## Task objective
Copy out the lines of the data below, from the line containing "Image resolution: width=572" through the end of the data, inclusive. Leave out the pictures.

Collected data entries:
---*---
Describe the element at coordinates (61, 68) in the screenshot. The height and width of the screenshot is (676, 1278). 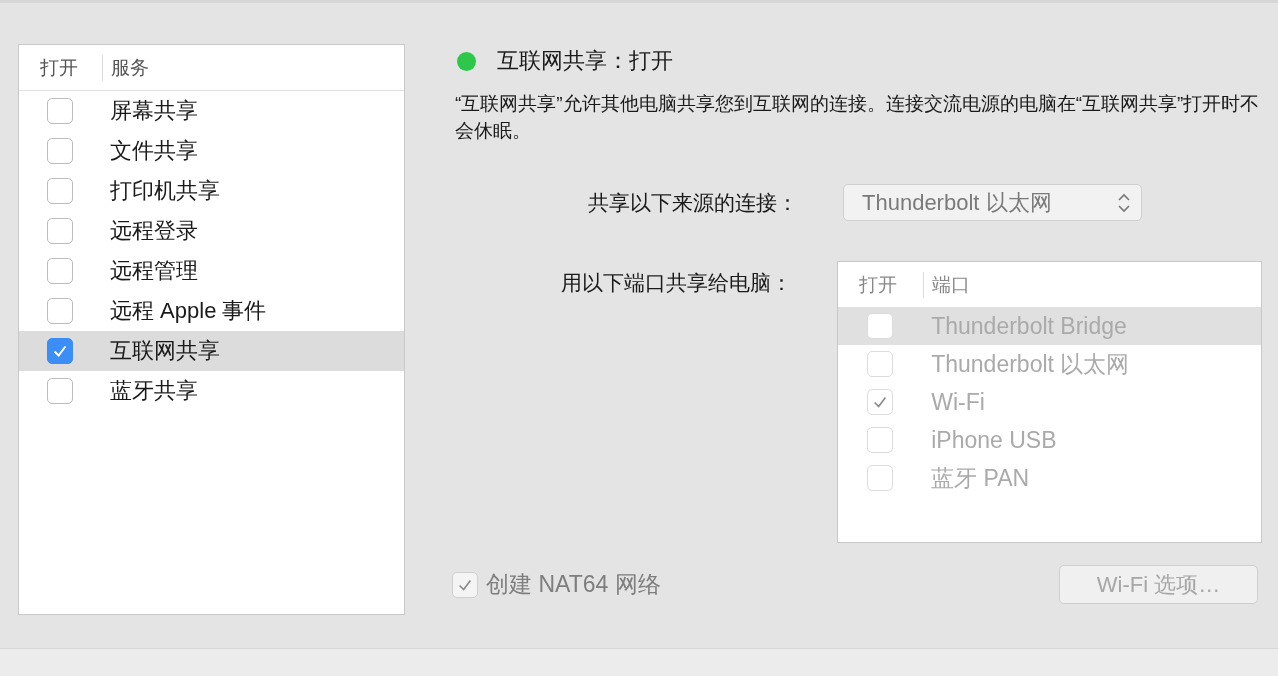
I see `column-header: 打开` at that location.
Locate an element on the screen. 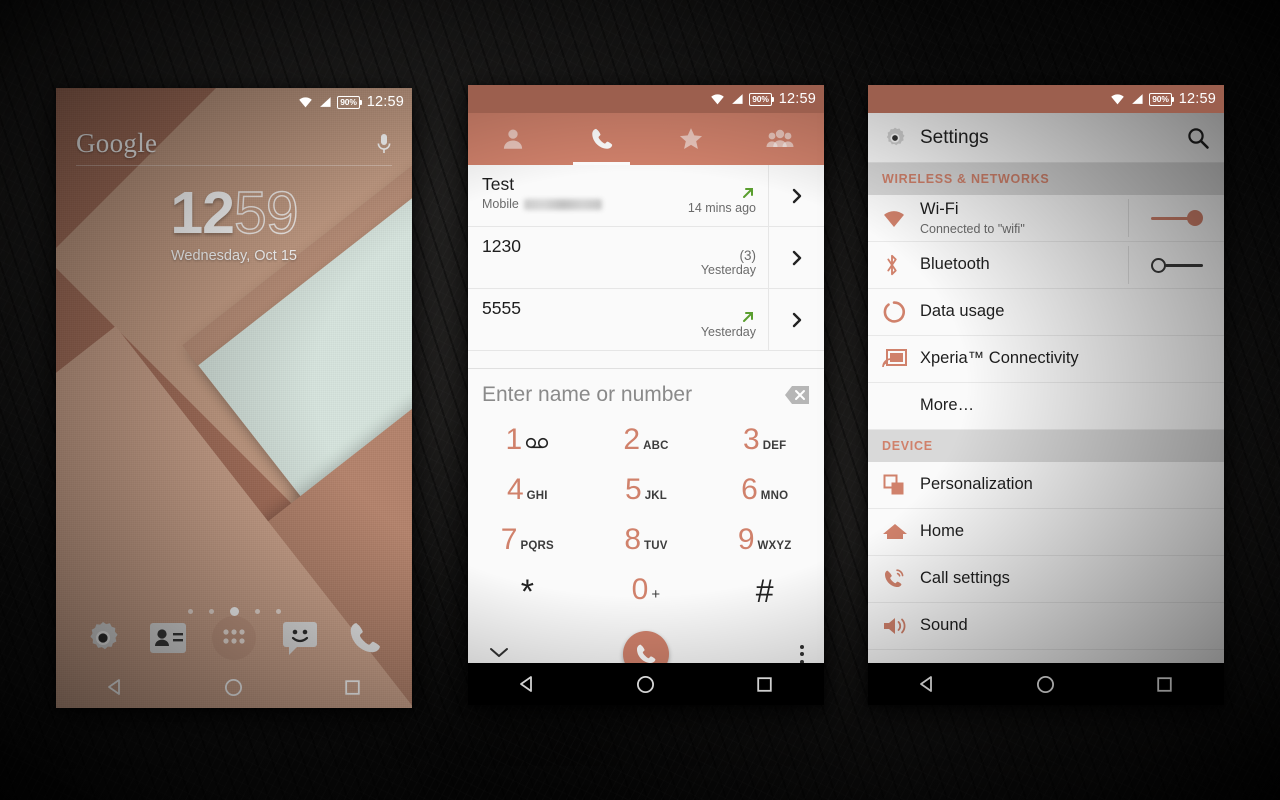  dialpad-digit: # is located at coordinates (764, 591).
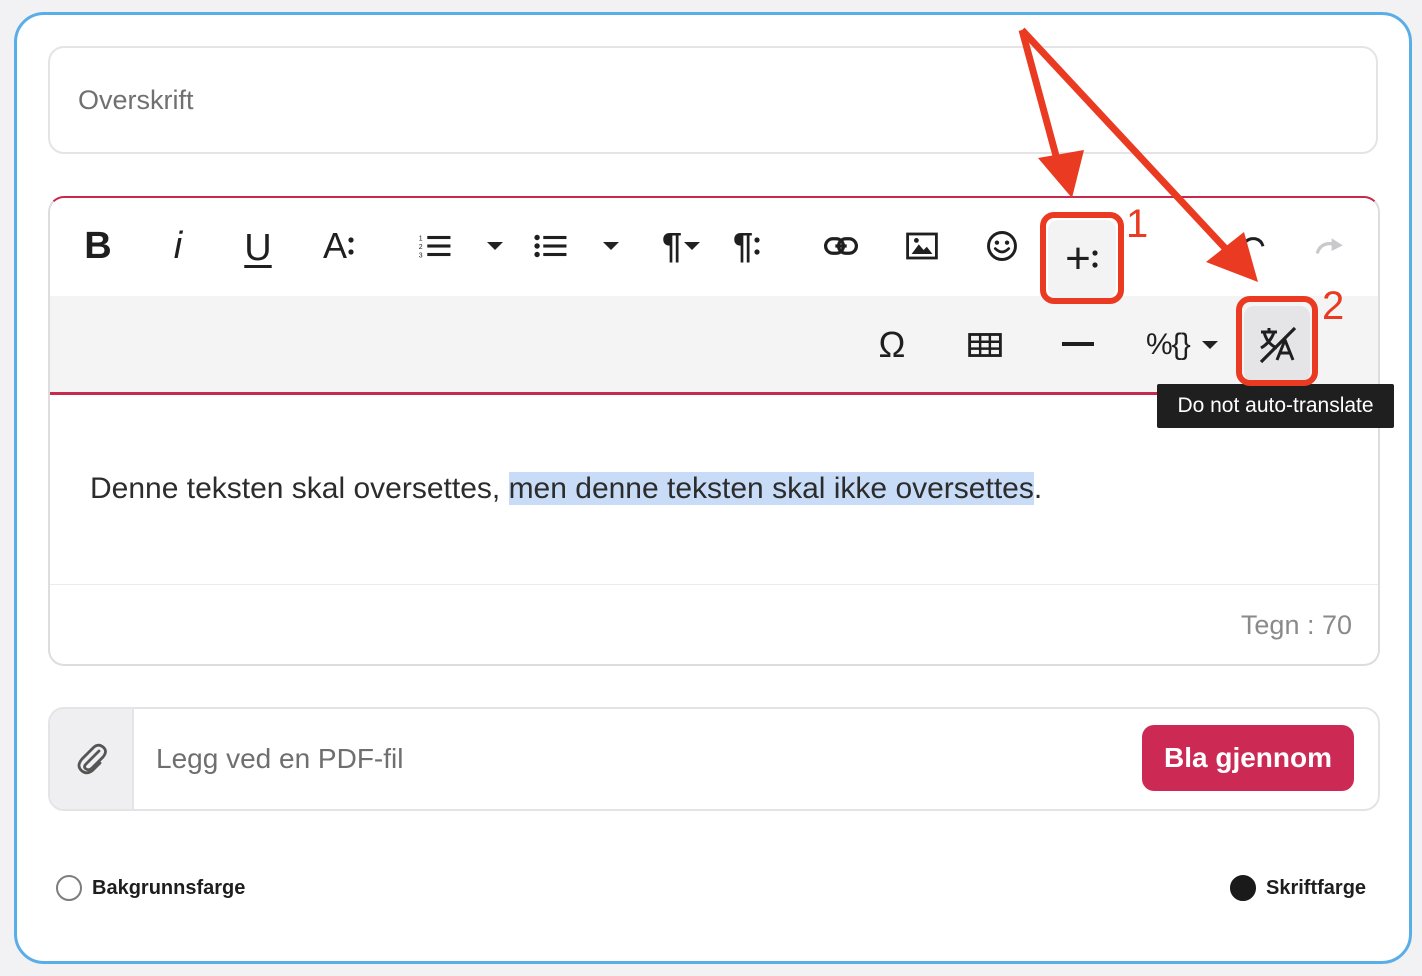 Image resolution: width=1422 pixels, height=976 pixels. I want to click on undo-button, so click(1251, 244).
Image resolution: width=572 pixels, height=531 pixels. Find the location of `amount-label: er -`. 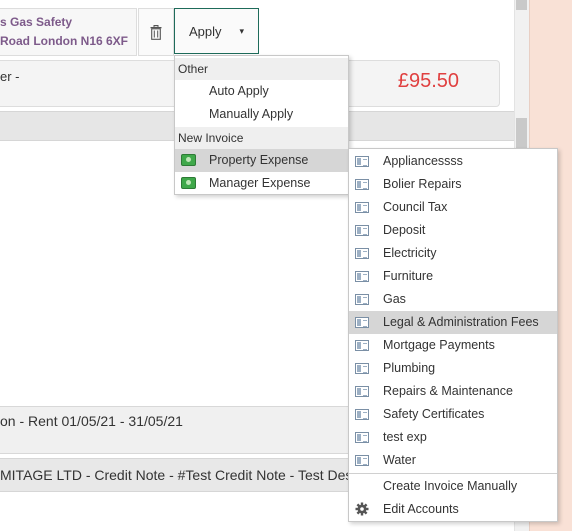

amount-label: er - is located at coordinates (10, 76).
---*---
## Final answer
Image resolution: width=572 pixels, height=531 pixels. Find the location of `amount-label: er -`. 

amount-label: er - is located at coordinates (10, 76).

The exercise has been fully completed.